Amidst this backdrop, a live band plays subdued classical music. The center of the ballroom has been turned into a makeshift boxing ring—or perhaps gladiatorial arena. Perhaps six mortals, some male and some female, are dressed in the archaic garb of Athenian hoplites. Each one stands stoically at attention, their features masked behind bronze-hued Corinthian helms.
Matheson’s ghoul rises from his chair to give a prepared-sounding speech about how tonight is a cause for great celebration: Clan Ventrue has weathered the challenges before it just as Caroline has weathered her own agoge, and the tribulations of both have made them each stronger.
The clan’s eldest gerousiastis ends his speech with a proclamation of, “Nos imperare ejus in sempiternum!” (“We shall rule forever!”) as Caroline’s clanmates applaud. He then dedicates “the games” in Caroline’s name and calls for them to begin in earnest.
The clan watches with excitement as the six mortals compete not with blunted fencing foils, but real xiphoses and shields. The band’s music takes on an urgent, pounding tempo as steel clashes against steel, fighters grunt, cry, and sweat, and red stains the floor beneath their sandaled feet.

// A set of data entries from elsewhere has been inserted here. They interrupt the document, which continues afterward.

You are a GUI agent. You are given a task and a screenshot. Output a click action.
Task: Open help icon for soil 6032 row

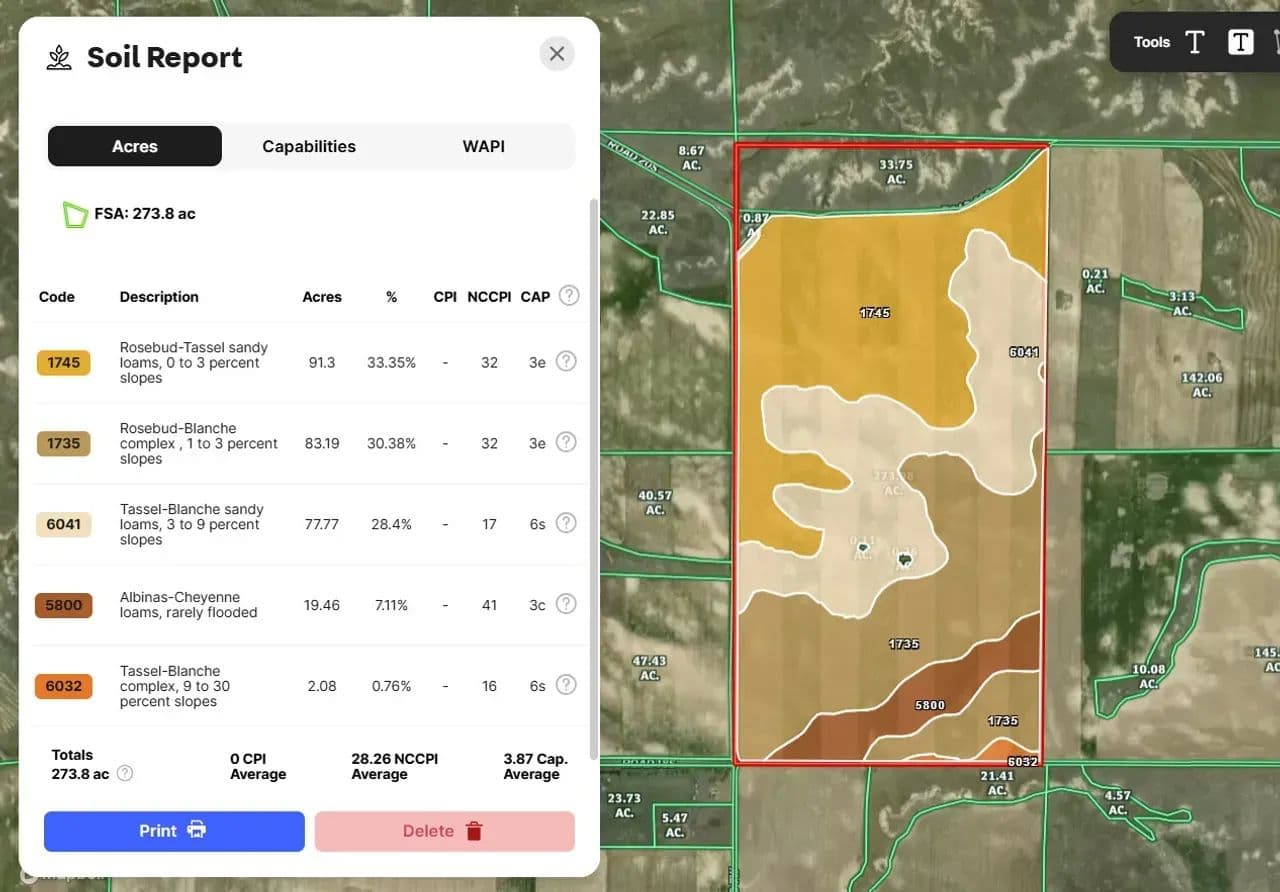[x=566, y=685]
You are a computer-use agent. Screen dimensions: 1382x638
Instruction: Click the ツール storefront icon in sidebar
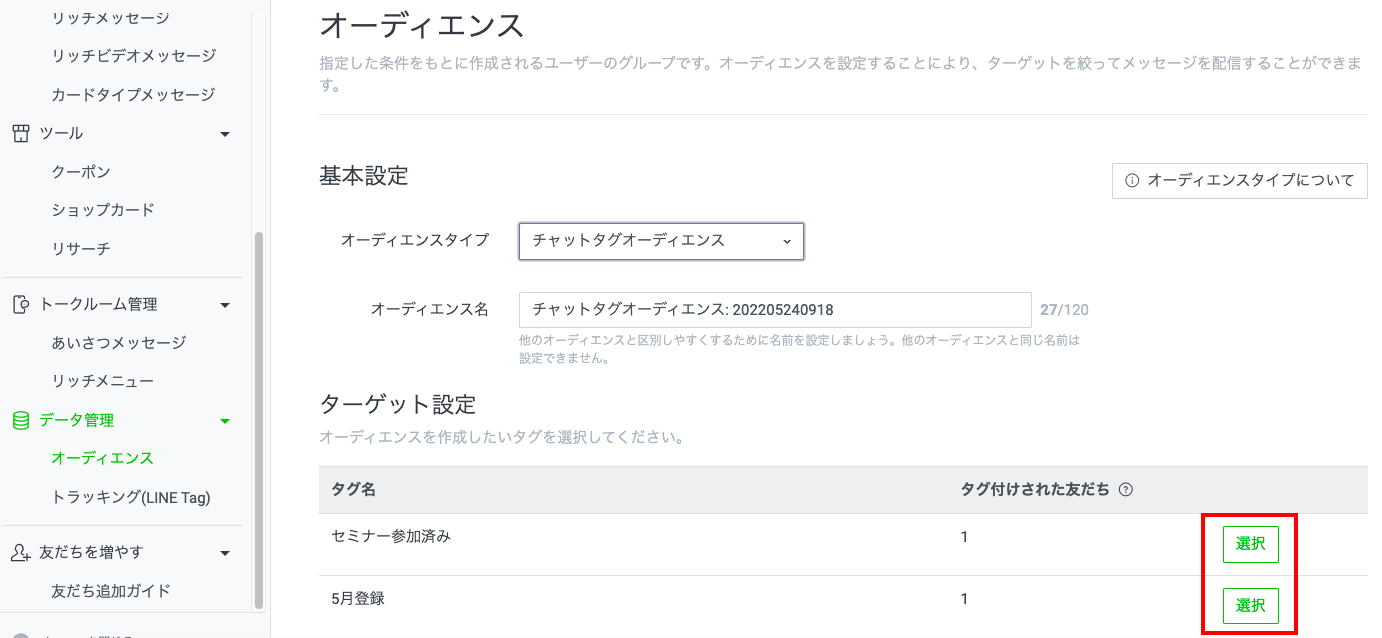19,132

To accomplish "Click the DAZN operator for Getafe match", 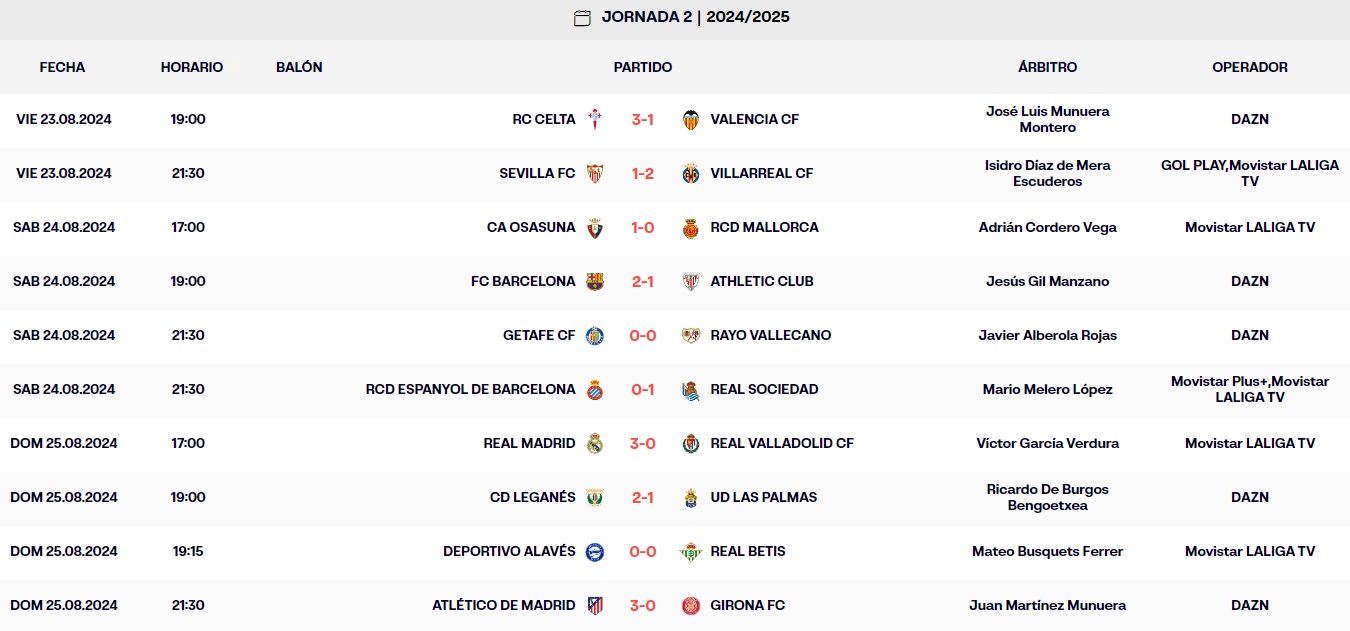I will [x=1249, y=335].
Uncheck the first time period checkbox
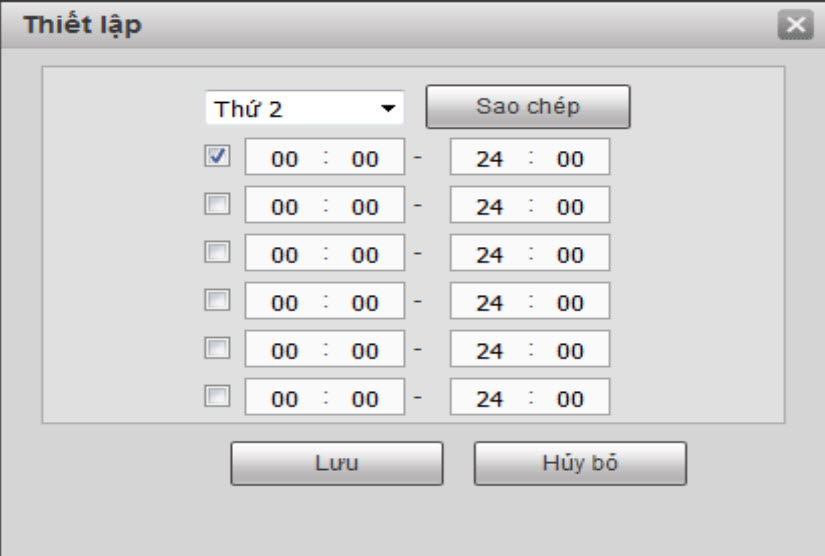The width and height of the screenshot is (825, 556). 217,156
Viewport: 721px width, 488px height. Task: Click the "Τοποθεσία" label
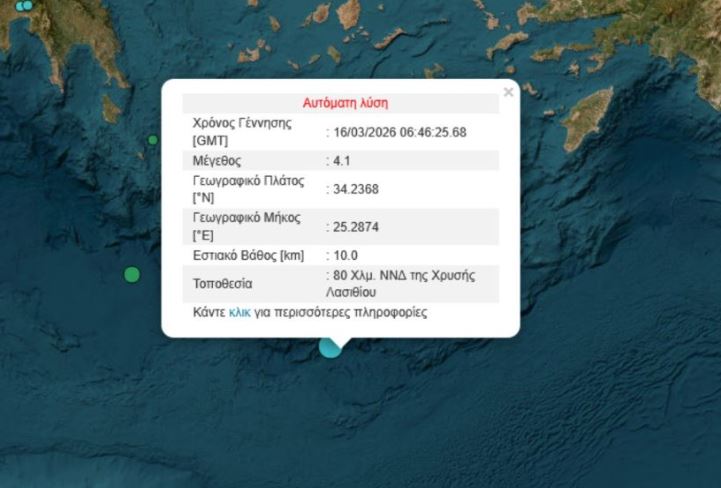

Caroline could smell it from a distance before. But the aromatic tang, so hot and salty from their exertion, is unmistakable now. Her favored vintage.
Most of the swordplay is quite skillful, too. Caroline can spot the occasional too-wide gap in someone’s defense, the odd bit of footwork that’s too slow, but these people clearly have experience in handling weapons. It makes for a far livelier show than she might expect from hapless everybodies snatched off the street.
None of them fight to the death, though. A few collapse from their wounds and are ignored by the others as attendants carry them off; others are almost-felled by opponents who turn their blades aside at the last moment, but the losers reflexively collapse as if the cut or stab had been fatal.
Eventually, one combatant is left standing after expertly dispatching no less than three of the other ‘gladiators.’ Gabriel Hurst calls on the bleeding woman to unmask herself and presents her with a olive wreath, which she accepts to the gathered clan’s applause.
The face underneath her Corinthian helm is a familiar one to Caroline. Marcel Guilbeau beckons for the adjacently-seated eiren to lean closer as Hurst begins another speech, then murmurs,
“I’m sure you remember Nerea Ericson as the 2008 Olympic Individual Sabre silver medalist in women’s saber, Eiren Malveaux. We found she’s left that career behind to become a lawyer, of all things. She practices commercial litigation for the firm of Dentons, but she clearly still remembers how to use a sword. A multitalented woman like that could be quite useful to you, couldn’t she?”
Marcel smiles at that, then goes on,
“Say the word to us, and Ericson is your servant to command. We can recommend an Invictus guild to train her in a ghoul’s duties if your time is now occupied by other matters. Or, if you should prefer that Ericson remain mortal, she will be flown back to her home in Atlanta and abundantly compensated for her time and trouble. The Gerousia offers either as its gift to you.”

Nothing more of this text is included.